Em seu novo livro, Weeks propõe desmascarar seis “mitos” da austeridade: 1) “Devemos viver dentro de nossos meios” 2) “Nosso governo deve viver dentro de seus meios” 3) “Nós e nosso governo devemos apertar nossos cintos” 4 ) "Nós e nosso governo devemos ficar sem dívidas"; 5) “O caminho para os governos ficarem sem dívidas é reduzir gastos, não aumentar impostos”; 6) "Não há alternativa à austeridade". O mito mais importante a ser quebrado, de acordo com Weeks, é a ideia de que os orçamentos governamentais são como orçamentos domésticos e devem ser equilibrados. Isso não faz sentido. Os governos podem administrar déficits orçamentários anuais por meio de empréstimos, assim como as famílias, desde que tenham renda para cobrir os custos de juros e pagamentos. Além disso, no caso dos governos, todos os principais países mantêm déficits anuais há décadas. "Até os alemães, modelos de orçamento equilibrado, só tiveram um superávit em sete dos últimos 24 anos, e mais da metade desses foram nos últimos quatro anos."

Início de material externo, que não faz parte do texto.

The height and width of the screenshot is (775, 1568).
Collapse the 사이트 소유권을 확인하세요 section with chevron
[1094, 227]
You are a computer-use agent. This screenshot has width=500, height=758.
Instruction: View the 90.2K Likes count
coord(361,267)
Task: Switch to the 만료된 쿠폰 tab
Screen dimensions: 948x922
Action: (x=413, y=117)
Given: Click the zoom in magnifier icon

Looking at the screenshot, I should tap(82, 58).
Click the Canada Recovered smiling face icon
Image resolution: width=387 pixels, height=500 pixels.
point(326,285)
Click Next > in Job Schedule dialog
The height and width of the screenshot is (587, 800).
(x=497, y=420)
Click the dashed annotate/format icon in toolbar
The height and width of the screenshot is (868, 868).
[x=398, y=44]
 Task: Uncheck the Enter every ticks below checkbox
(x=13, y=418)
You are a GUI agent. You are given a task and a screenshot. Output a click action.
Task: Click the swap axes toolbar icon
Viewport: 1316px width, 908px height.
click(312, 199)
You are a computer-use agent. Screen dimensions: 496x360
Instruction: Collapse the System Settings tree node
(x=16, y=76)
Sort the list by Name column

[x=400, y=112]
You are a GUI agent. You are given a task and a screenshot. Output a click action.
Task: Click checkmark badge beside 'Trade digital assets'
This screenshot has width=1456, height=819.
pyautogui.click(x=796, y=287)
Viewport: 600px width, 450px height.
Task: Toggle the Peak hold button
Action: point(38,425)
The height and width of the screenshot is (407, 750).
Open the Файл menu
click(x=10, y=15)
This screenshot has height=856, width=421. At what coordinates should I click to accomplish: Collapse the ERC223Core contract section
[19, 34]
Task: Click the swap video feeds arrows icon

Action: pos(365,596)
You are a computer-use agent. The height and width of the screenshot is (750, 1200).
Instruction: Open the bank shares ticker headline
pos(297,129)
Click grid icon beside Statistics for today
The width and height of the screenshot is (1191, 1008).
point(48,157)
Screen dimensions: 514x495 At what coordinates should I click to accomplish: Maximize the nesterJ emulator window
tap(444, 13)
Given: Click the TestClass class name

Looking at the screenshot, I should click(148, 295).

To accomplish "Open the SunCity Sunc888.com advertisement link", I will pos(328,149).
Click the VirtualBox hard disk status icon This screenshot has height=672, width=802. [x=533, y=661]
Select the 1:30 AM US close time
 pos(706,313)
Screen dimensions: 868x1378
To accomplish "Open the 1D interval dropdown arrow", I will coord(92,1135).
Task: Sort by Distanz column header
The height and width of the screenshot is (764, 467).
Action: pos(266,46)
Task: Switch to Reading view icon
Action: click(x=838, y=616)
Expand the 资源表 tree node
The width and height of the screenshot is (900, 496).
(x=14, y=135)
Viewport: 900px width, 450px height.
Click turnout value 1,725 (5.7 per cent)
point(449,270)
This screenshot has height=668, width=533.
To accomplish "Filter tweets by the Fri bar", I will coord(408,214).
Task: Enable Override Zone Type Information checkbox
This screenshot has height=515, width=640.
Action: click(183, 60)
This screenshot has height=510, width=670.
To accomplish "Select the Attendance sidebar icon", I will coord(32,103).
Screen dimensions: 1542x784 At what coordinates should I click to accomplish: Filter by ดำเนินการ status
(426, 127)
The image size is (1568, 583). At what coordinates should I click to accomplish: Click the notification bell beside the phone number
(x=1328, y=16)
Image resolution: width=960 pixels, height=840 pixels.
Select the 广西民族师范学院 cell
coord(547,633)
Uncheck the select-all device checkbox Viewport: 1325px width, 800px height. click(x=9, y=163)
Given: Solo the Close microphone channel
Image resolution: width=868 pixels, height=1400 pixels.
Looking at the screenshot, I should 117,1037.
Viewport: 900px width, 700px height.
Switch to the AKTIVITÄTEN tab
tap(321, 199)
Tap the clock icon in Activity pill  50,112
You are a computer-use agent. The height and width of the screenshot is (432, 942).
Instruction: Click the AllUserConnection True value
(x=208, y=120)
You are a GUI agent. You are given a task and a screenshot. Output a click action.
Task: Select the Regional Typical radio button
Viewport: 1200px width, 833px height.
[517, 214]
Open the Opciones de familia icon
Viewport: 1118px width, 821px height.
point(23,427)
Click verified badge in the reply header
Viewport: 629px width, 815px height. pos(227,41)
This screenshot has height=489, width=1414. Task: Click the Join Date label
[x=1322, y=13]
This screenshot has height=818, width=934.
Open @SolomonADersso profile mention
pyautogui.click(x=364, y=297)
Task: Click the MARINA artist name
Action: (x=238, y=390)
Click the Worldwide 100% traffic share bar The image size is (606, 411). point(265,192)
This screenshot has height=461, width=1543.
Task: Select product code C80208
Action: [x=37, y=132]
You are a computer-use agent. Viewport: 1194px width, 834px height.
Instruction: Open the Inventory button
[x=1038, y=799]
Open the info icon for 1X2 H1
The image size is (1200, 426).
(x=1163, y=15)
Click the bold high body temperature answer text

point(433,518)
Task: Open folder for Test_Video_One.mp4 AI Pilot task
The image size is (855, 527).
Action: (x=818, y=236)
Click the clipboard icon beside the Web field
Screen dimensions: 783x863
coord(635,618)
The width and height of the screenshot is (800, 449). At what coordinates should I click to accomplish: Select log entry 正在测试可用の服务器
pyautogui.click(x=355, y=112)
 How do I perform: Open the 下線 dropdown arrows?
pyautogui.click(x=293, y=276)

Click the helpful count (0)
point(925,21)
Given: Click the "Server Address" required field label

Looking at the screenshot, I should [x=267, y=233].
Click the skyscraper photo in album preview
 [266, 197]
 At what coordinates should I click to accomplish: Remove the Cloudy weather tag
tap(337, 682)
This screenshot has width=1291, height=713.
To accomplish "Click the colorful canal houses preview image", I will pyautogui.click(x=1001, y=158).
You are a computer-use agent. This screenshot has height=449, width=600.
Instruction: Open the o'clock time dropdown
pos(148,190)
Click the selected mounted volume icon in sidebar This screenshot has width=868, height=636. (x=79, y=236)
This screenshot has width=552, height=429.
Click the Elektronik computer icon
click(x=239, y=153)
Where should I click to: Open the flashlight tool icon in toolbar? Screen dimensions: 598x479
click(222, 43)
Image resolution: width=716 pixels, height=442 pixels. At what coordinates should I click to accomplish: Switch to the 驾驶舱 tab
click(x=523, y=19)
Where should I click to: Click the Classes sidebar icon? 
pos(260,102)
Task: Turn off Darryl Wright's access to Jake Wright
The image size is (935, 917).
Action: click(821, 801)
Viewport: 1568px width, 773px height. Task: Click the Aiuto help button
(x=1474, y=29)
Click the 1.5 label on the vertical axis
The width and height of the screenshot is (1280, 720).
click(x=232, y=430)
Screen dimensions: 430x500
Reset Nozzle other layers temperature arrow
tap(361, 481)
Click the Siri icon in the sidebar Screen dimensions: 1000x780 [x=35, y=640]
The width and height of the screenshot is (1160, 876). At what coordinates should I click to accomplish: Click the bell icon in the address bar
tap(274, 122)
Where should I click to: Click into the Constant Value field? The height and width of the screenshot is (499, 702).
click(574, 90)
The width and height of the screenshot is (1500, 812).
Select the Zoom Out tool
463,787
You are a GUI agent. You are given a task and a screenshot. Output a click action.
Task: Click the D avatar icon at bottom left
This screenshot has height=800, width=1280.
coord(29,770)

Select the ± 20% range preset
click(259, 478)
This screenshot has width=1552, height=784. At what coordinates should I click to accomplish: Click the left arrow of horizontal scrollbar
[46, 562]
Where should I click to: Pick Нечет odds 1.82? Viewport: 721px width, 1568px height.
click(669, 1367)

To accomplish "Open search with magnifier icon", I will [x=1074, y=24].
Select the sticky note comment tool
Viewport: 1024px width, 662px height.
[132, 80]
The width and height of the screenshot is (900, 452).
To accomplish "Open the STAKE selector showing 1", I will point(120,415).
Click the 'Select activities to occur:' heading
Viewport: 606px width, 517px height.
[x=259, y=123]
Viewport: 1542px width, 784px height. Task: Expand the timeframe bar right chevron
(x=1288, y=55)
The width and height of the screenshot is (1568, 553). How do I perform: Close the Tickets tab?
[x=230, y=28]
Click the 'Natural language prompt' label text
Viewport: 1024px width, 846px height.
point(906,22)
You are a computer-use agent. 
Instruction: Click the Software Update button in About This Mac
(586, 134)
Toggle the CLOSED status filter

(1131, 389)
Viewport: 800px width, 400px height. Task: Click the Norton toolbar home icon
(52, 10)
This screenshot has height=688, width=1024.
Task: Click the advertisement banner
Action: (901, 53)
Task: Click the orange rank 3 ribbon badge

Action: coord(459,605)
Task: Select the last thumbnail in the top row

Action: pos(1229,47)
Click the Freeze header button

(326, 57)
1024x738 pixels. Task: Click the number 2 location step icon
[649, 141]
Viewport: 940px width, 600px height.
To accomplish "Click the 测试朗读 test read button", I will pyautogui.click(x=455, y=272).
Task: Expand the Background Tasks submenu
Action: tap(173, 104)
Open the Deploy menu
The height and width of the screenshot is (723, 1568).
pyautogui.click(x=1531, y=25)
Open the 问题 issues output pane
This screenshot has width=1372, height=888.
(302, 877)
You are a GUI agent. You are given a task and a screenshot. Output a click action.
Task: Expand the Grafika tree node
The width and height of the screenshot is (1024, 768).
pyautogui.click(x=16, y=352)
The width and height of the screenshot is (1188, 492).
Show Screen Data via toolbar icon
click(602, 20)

De fato, as famílias geralmente recorrem ao crédito, a curto e longo prazo. O crédito de longo prazo geralmente reduz as despesas. O mesmo vale para um governo. Como Weeks enfatiza, a maioria dos créditos de longo prazo para os governos são usados para comprar ativos (gastos de capital), alguns dos quais até geram renda (como habitação social), outros que desempenham funções importantes para nossas sociedades (por exemplo, escolas, hospitais, transporte público). O setor público cria valores de uso (para aplicar os termos de Marx), ou seja, coisas ou serviços que as pessoas precisam e, portanto, aumentam o PIB.
Weeks destaca que, antes do colapso financeiro global e da Grande Recessão, o problema não era o aumento da dívida do setor público, mas o rápido aumento da dívida do setor privado, pois as famílias aumentavam a dívida hipotecária a baixas taxas de juros para comprar casas e o financiamento do setor expandiu exponencialmente seus próprios instrumentos de dívida para especular. Foi o estouro desse boom de crédito do setor privado que levou à crise de 2007 e ao colapso bancário, e não à dívida pública alta. Em vez disso, este último se tornou a lata de lixo para despejar dívidas privadas, à medida que os governos (contribuintes) pagavam a conta.
Mas a partir daqui discordo da análise do professor Weeks. O professor Weeks adota a visão keynesiana de que a causa das crises no capitalismo é a "falta de demanda efetiva". Ele argumenta que, como as políticas de austeridade reduzem a demanda agregada, elas são a principal causa da Grande Recessão e a fraca recuperação posterior "a principal (sic) causa de nossos problemas econômicos, que antecede o Brexit por vários anos e explica em grande parte a desaceleração global, são políticas de austeridade dos governos da maioria dos países do G7, cujas economias juntas representam mais da metade da produção global. ”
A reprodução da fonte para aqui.